Jak relacjonuje jeden z mieszkańców, strażnicy pojawili się w nowym miejscu, podczas gdy wcześniej często stali przy przedszkolu z kolorowymi kredkami na końcu ulicy Matejki. Teraz działania kontrolne przeniosły się w okolice reprezentacyjnej ulicy Hołdu Pruskiego, prowadzącej do Parku Zdrojowego.
Mieszkańcy zwracają jednak uwagę na inne miejsca w mieście, gdzie – ich zdaniem – obecność strażników byłaby znacznie bardziej potrzebna. Wskazują m.in. betonowy plac przy głównej poczcie, który wieczorami staje się miejscem gromadzenia osób bezdomnych, oraz park Chopina, gdzie po zmroku wiele osób czuje się niepewnie.
„Szkoda tylko, że tam, gdzie powinni być, ich nie ma.

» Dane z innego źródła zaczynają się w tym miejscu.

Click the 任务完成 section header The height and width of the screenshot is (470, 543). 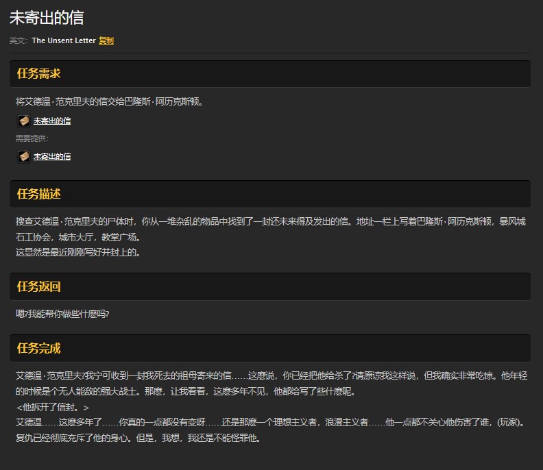point(39,348)
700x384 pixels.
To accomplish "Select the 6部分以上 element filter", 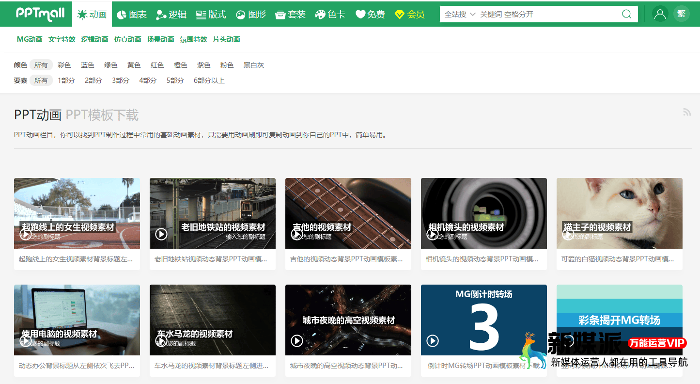I will point(209,80).
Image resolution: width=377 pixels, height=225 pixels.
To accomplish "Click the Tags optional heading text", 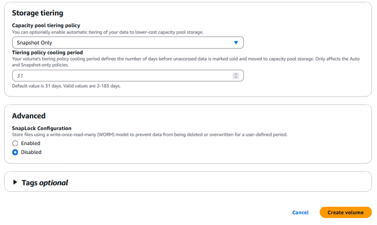I will tap(45, 183).
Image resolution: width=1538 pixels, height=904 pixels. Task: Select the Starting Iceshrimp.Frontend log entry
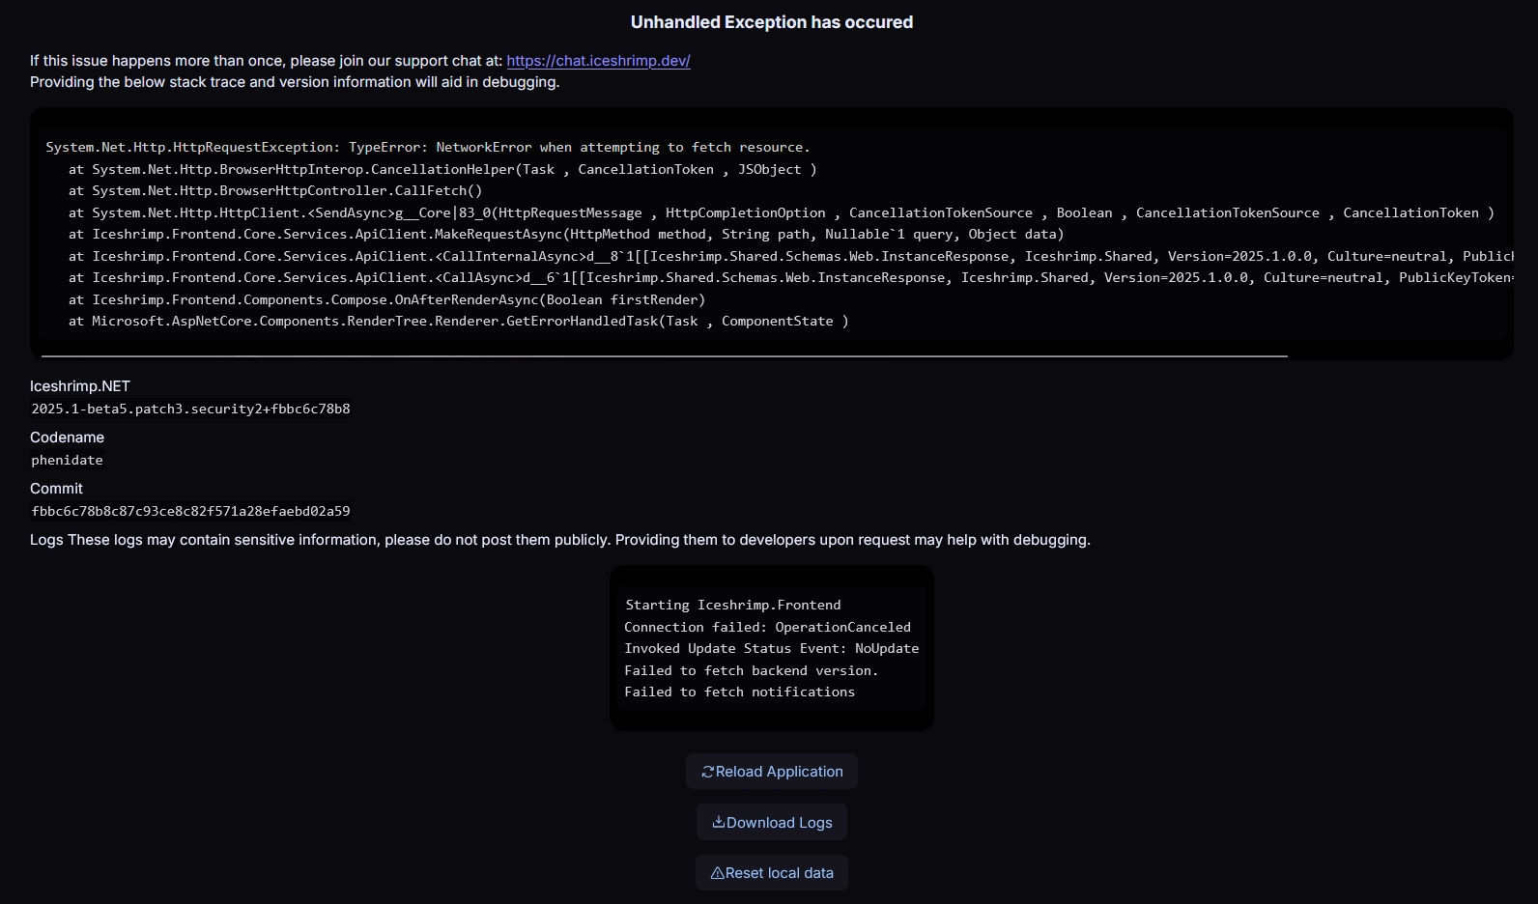tap(732, 605)
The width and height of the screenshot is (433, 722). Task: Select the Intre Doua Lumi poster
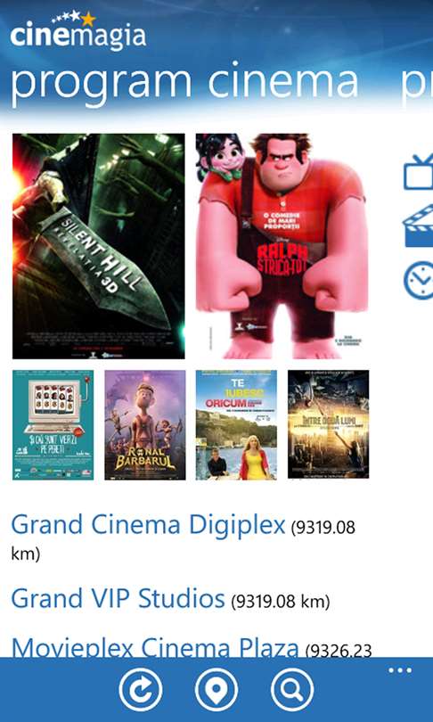[x=328, y=424]
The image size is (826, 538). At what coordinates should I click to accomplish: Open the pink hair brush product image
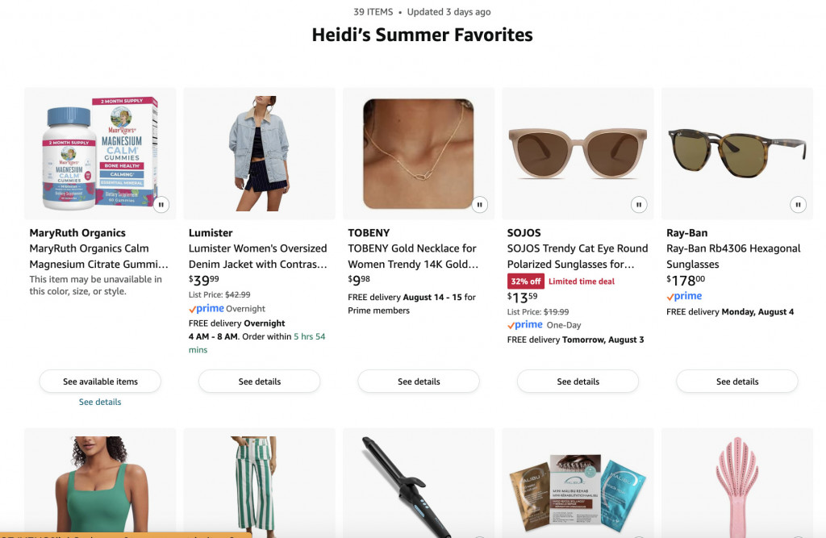[737, 482]
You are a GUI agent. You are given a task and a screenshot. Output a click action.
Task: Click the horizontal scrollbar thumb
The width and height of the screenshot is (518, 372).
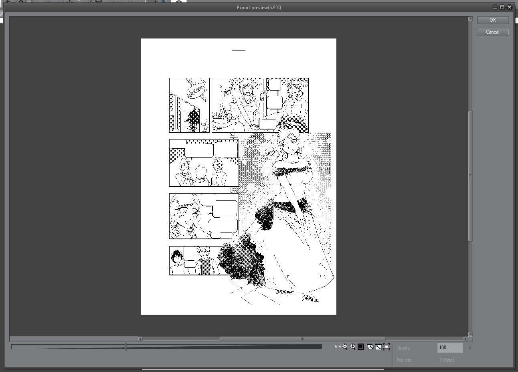tap(302, 339)
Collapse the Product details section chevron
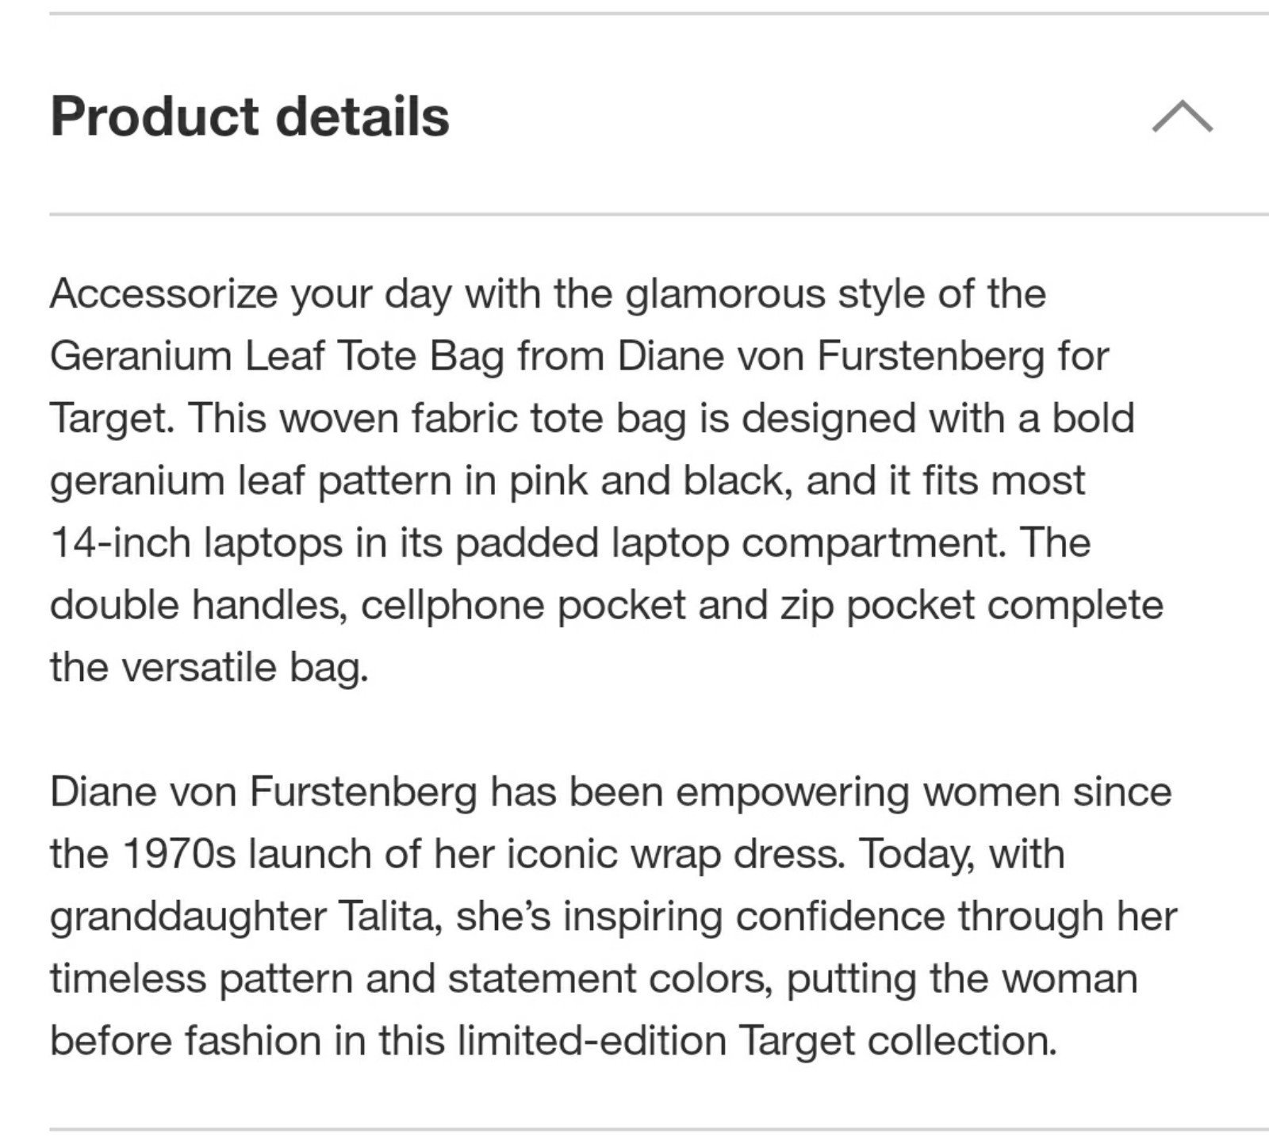 tap(1182, 116)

Betonowy plac przy głównej poczcie pełen bezdomnych, śmierdzących, odstraszających turystów leżakujących na ławeczkach przy fontannach, park Szopena - strach chodzić przy szarówce... Pozostawiam do wewnętrznego przemyślenia. Pozdrawiam serdecznie” – napisał mieszkaniec.